The Interlock ransomware gang has taken credit for the dialysis company DaVita ransomware attack and leaked the allegedly stolen data as proof.
With an annual revenue of over $12.8 billion, the Fortune 500 company operates over 2,600 dialysis centers across the United States and more than 3,000 worldwide and employs over 75,000 workers. The company serves over 200,000 patients at its outpatient and home care clinics across the United States.
On April 12, 2025, DaVita notified the U.S. Securities and Exchange Commission (SEC) in a regulatory filing that it was the victim of a “ransomware incident that has encrypted certain elements of our network” on the same day.
Dialysis company’s operations impacted by a ransomware attack
The Denver, Colorado-based dialysis company responded by activating its incident response protocols and applying containment measures, including isolating some impacted systems.
Despite DaVita implementing contingency plans to minimize disruption, certain operations still experienced interruptions. The dialysis company could also anticipate when it would fully restore the impacted systems.
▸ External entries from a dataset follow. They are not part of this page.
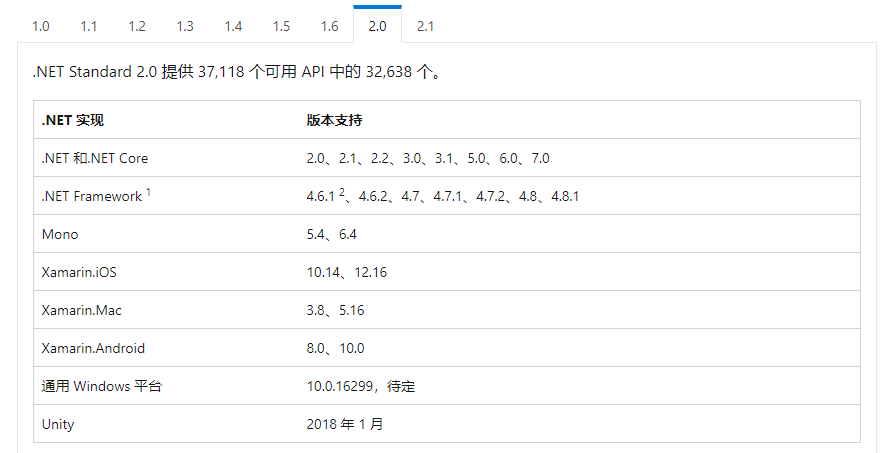Go to the 1.4 tab

(x=233, y=26)
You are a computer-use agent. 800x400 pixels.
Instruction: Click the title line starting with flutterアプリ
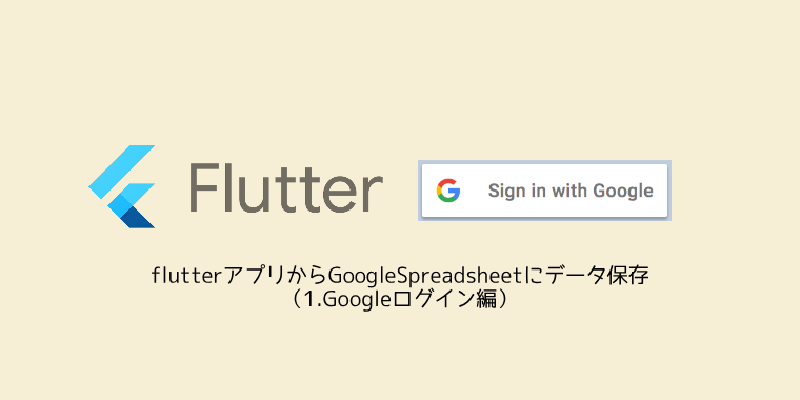(x=400, y=274)
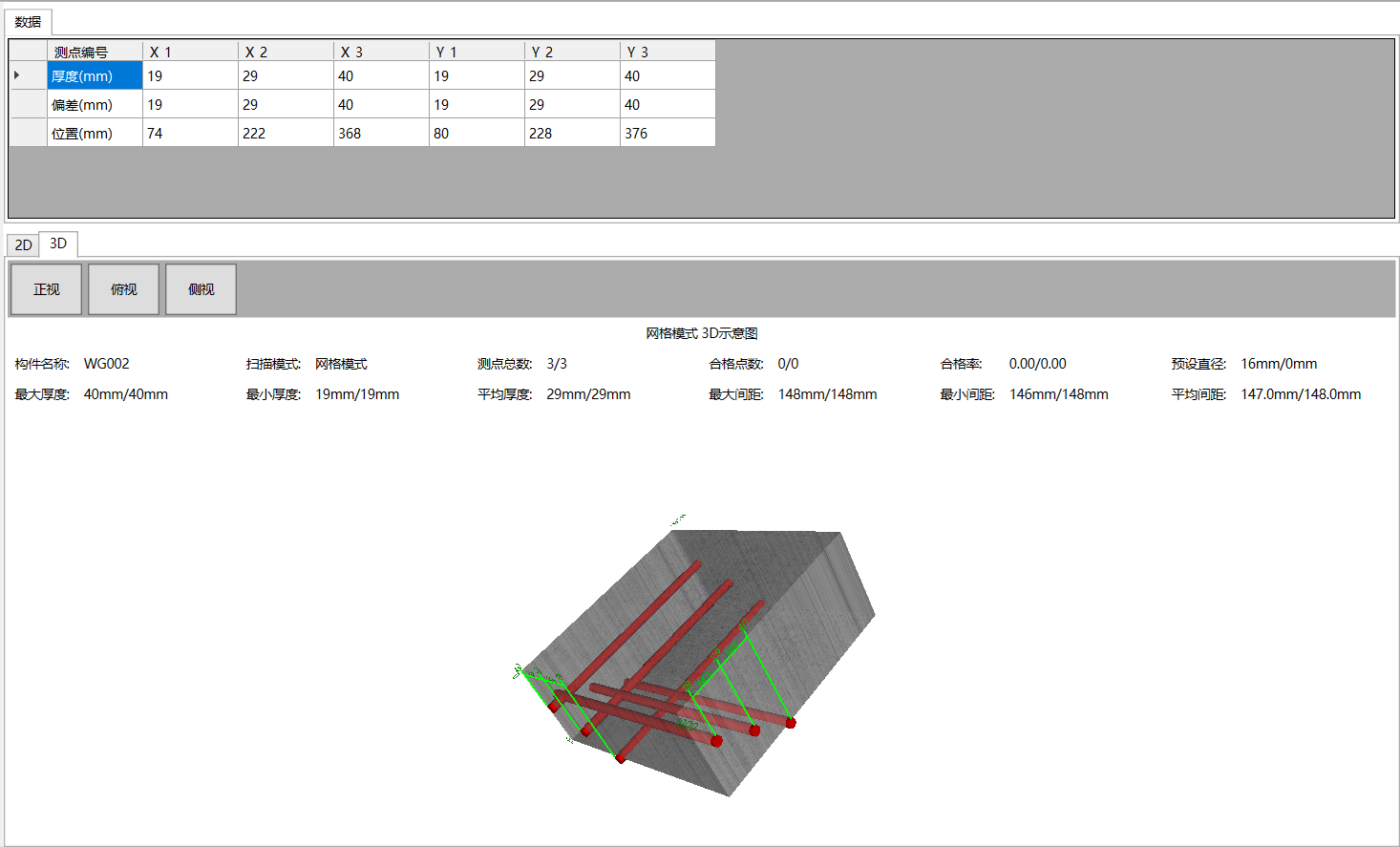The width and height of the screenshot is (1400, 847).
Task: Select the 3D tab
Action: pyautogui.click(x=58, y=244)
“We have implemented our contingency plans, and we continue to provide patient care,” the dialysis company stated. “However, the incident is impacting some of our operations, and while we have implemented interim measures to allow for the restoration of certain functions, we cannot estimate the duration or extent of the disruption at this time.”
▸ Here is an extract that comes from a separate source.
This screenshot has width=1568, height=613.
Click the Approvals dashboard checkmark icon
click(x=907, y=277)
Investigation is also ongoing to determine the full breadth and scope of the ransomware attack, including the type of patient data potentially exposed. The material impact of the ransomware attack also remained undermined, and the company has not attributed the attack to any cybercrime group. The company has also not disclosed the attack vector exploited.
“Sadly, it’s another ransomware case, another data leak,” lamented James McQuiggan, Security Awareness Advocate at KnowBe4. “The mechanics haven’t changed much: initial access, privilege escalation, exfiltration, extortion. Rinse. Lather. Repeat.”
“What’s still missing in many organizations is the alignment across people, processes, and technology. Cybercriminals rely on simple vectors like phishing or weak external access with unpatched systems or credential stuffing.,” added McQuiggan.
Interlock takes credit for the DaVita ransomware attack
Meanwhile, the Interlock ransomware gang has claimed responsibility for the DaVita ransomware attack and published stolen files on its data leak site.
The relatively new ransomware gang claims it exfiltrated over 1.5 terabytes of data from approximately 700,000 files containing sensitive patient records, user account information, insurance, and financial information.
The release of the allegedly stolen files suggests that the dialysis company refused to pay the ransom, which typically does not guarantee that the threat actor will not sell or misuse the stolen information.
Nonetheless, the exposure of sensitive health information has serious consequences for the impacted victims, and the affected company might face serious regulatory actions and lawsuits.
Multiple healthcare organizations targeted
Healthcare organizations are prime targets for cyberattacks by ransomware gangs that prioritize profits over human life. According to a Sophos State of Ransomware in Healthcare 2024 report, two-thirds of healthcare organizations were hit by a ransomware attack, up from 60% a year ago, while just over a third (34%) experienced ransomware attacks in 2021.
In January 2025, the New York Blood Center (NYBC) was the victim of a ransomware attack that resulted in the disruption of operations amid ongoing blood shortages.
In July 2024, blood center OneBlood also suffered a ransomware attack that prompted 250 hospitals to activate their critical blood shortage protocols.
Other recent healthcare victims of ransomware attacks include Bell Ambulance of Milwaukee, which the Medusa ransomware gang claims to have breached. The Alabama Ophthalmology Associates also suffered a ransomware attack, which leaked sensitive patient information, including Social Security numbers, medical information, and health insurance information.
Another dialysis company, Fresenius Medical Care, suffered a cyber attack in 2023 that leaked the sensitive medical records of 500,000 patients.
Insurance giant UnitedHealth Group also suffered one of the largest healthcare cyberattacks, exposing sensitive data of 100 million people, including DaVita customers.